Exercise aim.
Please work out the number of lines in the following material that include "Given", and reply with only that number.

Data supplied.
--- START ---
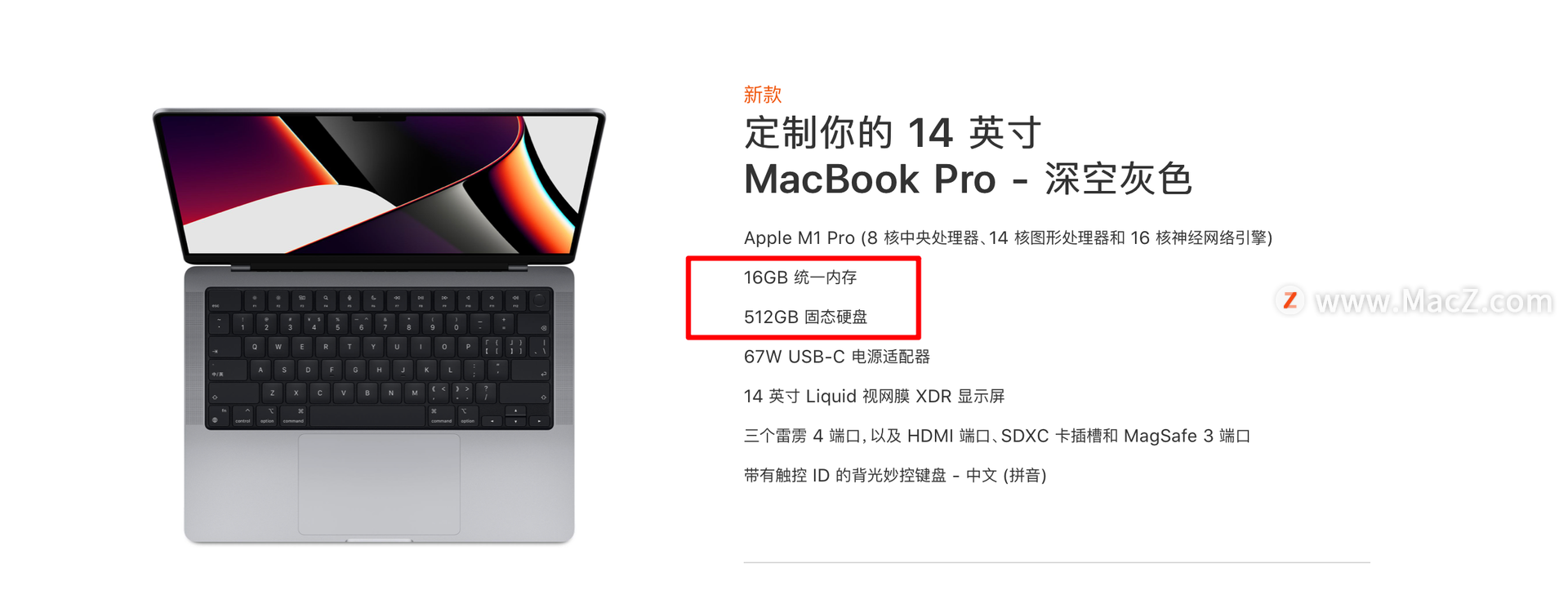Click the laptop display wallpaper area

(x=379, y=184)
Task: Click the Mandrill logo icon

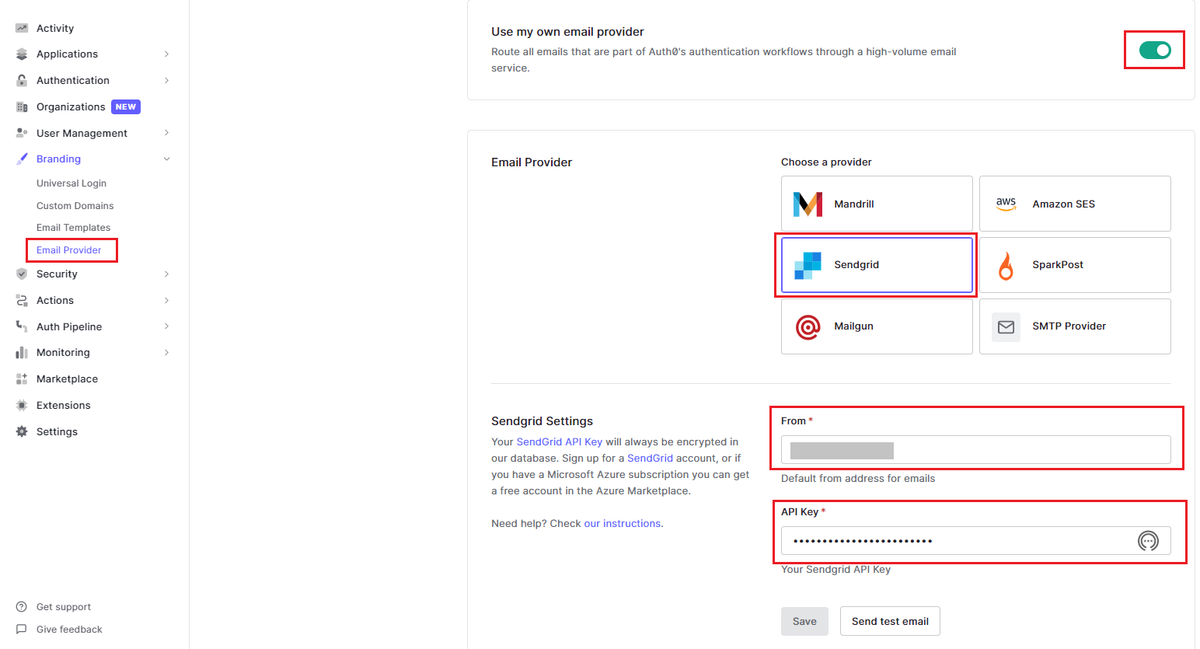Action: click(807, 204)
--- END ---
--- START ---
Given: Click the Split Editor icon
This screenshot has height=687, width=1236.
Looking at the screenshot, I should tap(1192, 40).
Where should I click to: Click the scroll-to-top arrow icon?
--- END ---
--- START ---
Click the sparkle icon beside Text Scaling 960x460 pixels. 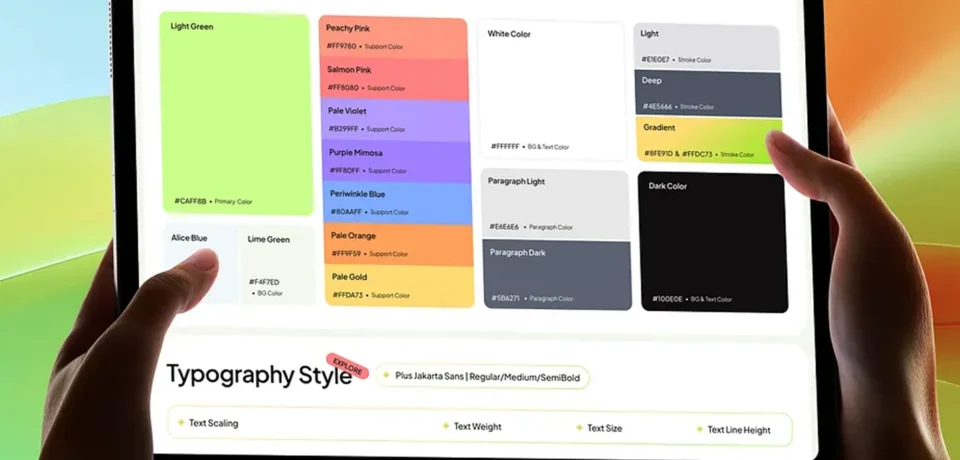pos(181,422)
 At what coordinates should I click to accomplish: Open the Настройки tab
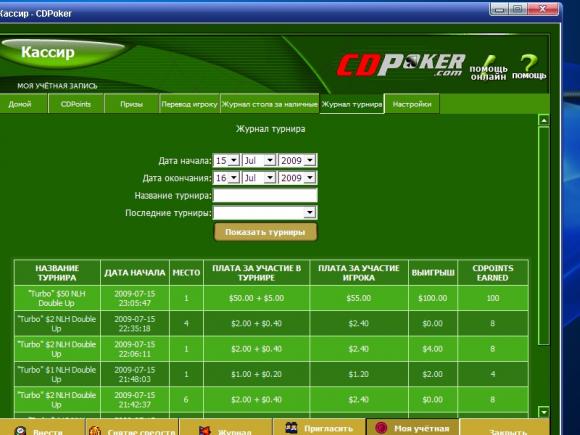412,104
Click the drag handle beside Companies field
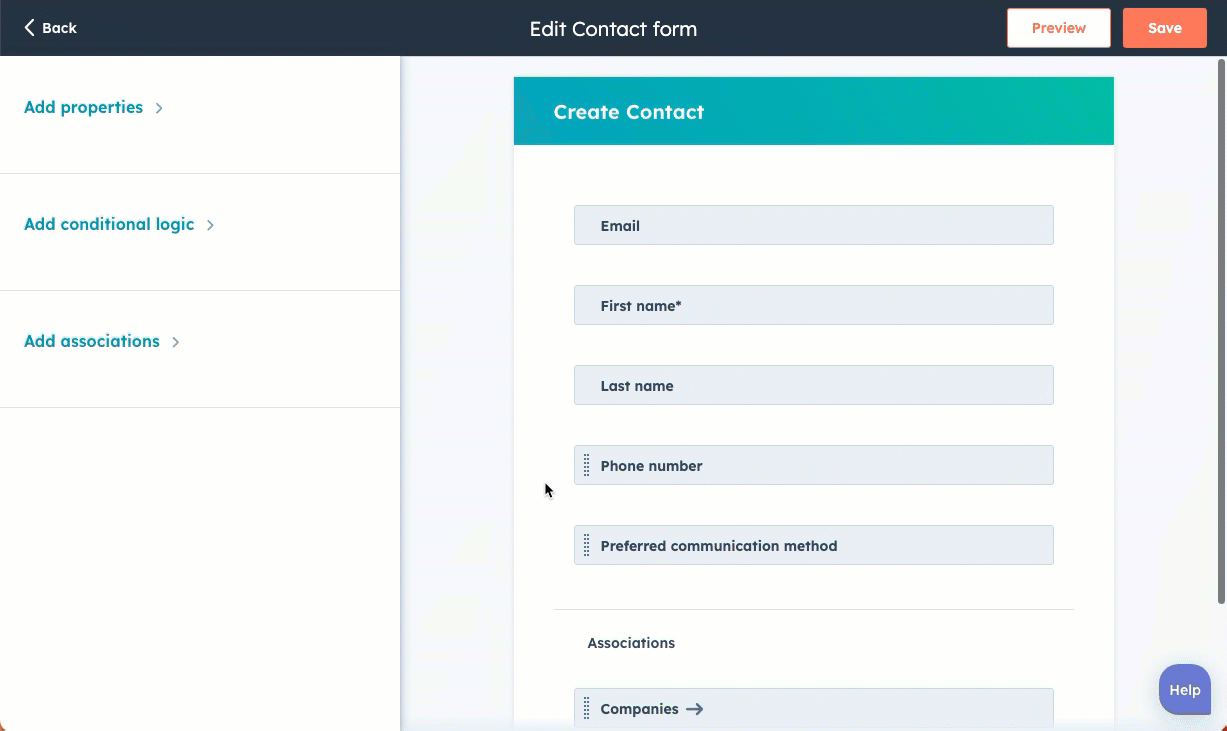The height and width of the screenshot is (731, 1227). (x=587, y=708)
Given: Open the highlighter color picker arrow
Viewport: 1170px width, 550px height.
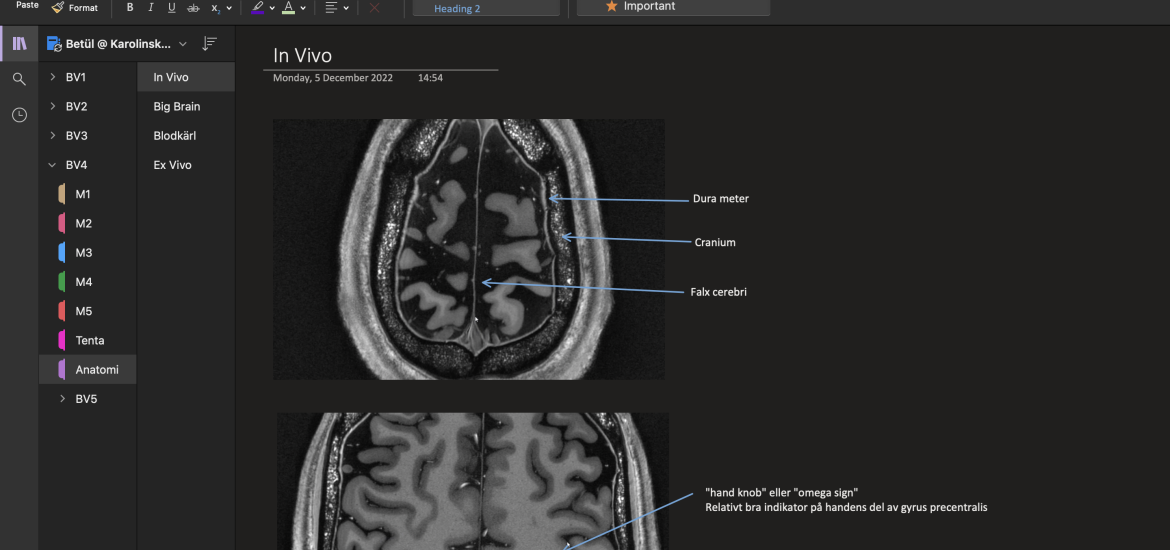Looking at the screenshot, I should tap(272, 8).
--- END ---
Solution to this task.
2